[Assigned task]
Set the data down once more, exactly as it is written.

[Source material]
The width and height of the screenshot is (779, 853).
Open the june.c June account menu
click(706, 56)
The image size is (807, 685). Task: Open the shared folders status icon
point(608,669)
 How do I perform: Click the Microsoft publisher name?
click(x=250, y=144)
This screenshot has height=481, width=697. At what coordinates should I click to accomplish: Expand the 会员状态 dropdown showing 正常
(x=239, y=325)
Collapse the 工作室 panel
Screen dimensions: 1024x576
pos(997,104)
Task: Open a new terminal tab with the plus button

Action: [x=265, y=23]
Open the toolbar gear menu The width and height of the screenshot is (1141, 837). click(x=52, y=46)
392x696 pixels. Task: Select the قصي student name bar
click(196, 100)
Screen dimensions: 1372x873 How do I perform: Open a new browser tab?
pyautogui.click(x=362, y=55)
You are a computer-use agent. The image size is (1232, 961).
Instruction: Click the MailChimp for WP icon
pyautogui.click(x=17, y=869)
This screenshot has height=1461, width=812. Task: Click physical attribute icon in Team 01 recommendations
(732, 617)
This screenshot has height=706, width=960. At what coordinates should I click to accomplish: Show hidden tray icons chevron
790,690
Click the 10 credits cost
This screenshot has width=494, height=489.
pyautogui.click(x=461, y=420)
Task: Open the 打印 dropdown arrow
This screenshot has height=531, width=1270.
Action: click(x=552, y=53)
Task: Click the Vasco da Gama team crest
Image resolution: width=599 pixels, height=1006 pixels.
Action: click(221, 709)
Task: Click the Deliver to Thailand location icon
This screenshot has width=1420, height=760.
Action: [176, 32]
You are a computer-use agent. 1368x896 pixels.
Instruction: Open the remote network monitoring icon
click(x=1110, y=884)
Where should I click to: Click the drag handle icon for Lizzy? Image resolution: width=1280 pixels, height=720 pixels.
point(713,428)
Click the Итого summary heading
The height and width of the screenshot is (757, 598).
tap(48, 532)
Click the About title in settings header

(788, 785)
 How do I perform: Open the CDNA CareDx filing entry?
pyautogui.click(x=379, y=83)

[Final answer]
The width and height of the screenshot is (779, 853).
Open the june.c June account menu
click(706, 56)
The image size is (807, 685). Task: Open the shared folders status icon
point(608,669)
 How do I perform: Click the Microsoft publisher name?
click(x=250, y=144)
This screenshot has height=481, width=697. At what coordinates should I click to accomplish: Expand the 会员状态 dropdown showing 正常
(x=239, y=325)
Collapse the 工作室 panel
Screen dimensions: 1024x576
pos(997,104)
Task: Open a new terminal tab with the plus button

Action: [x=265, y=23]
Open the toolbar gear menu The width and height of the screenshot is (1141, 837). click(x=52, y=46)
392x696 pixels. Task: Select the قصي student name bar
click(196, 100)
Screen dimensions: 1372x873 How do I perform: Open a new browser tab?
pyautogui.click(x=362, y=55)
You are a computer-use agent. The image size is (1232, 961).
Instruction: Click the MailChimp for WP icon
pyautogui.click(x=17, y=869)
This screenshot has height=1461, width=812. Task: Click physical attribute icon in Team 01 recommendations
(732, 617)
This screenshot has height=706, width=960. At what coordinates should I click to accomplish: Show hidden tray icons chevron
790,690
Click the 10 credits cost
This screenshot has width=494, height=489.
pyautogui.click(x=461, y=420)
Task: Open the 打印 dropdown arrow
This screenshot has height=531, width=1270.
Action: click(x=552, y=53)
Task: Click the Vasco da Gama team crest
Image resolution: width=599 pixels, height=1006 pixels.
Action: click(221, 709)
Task: Click the Deliver to Thailand location icon
This screenshot has width=1420, height=760.
Action: [176, 32]
You are a computer-use agent. 1368x896 pixels.
Instruction: Open the remote network monitoring icon
click(x=1110, y=884)
Where should I click to: Click the drag handle icon for Lizzy? Image resolution: width=1280 pixels, height=720 pixels.
point(713,428)
Click the Итого summary heading
The height and width of the screenshot is (757, 598).
tap(48, 532)
Click the About title in settings header

(788, 785)
 How do I perform: Open the CDNA CareDx filing entry?
pyautogui.click(x=379, y=83)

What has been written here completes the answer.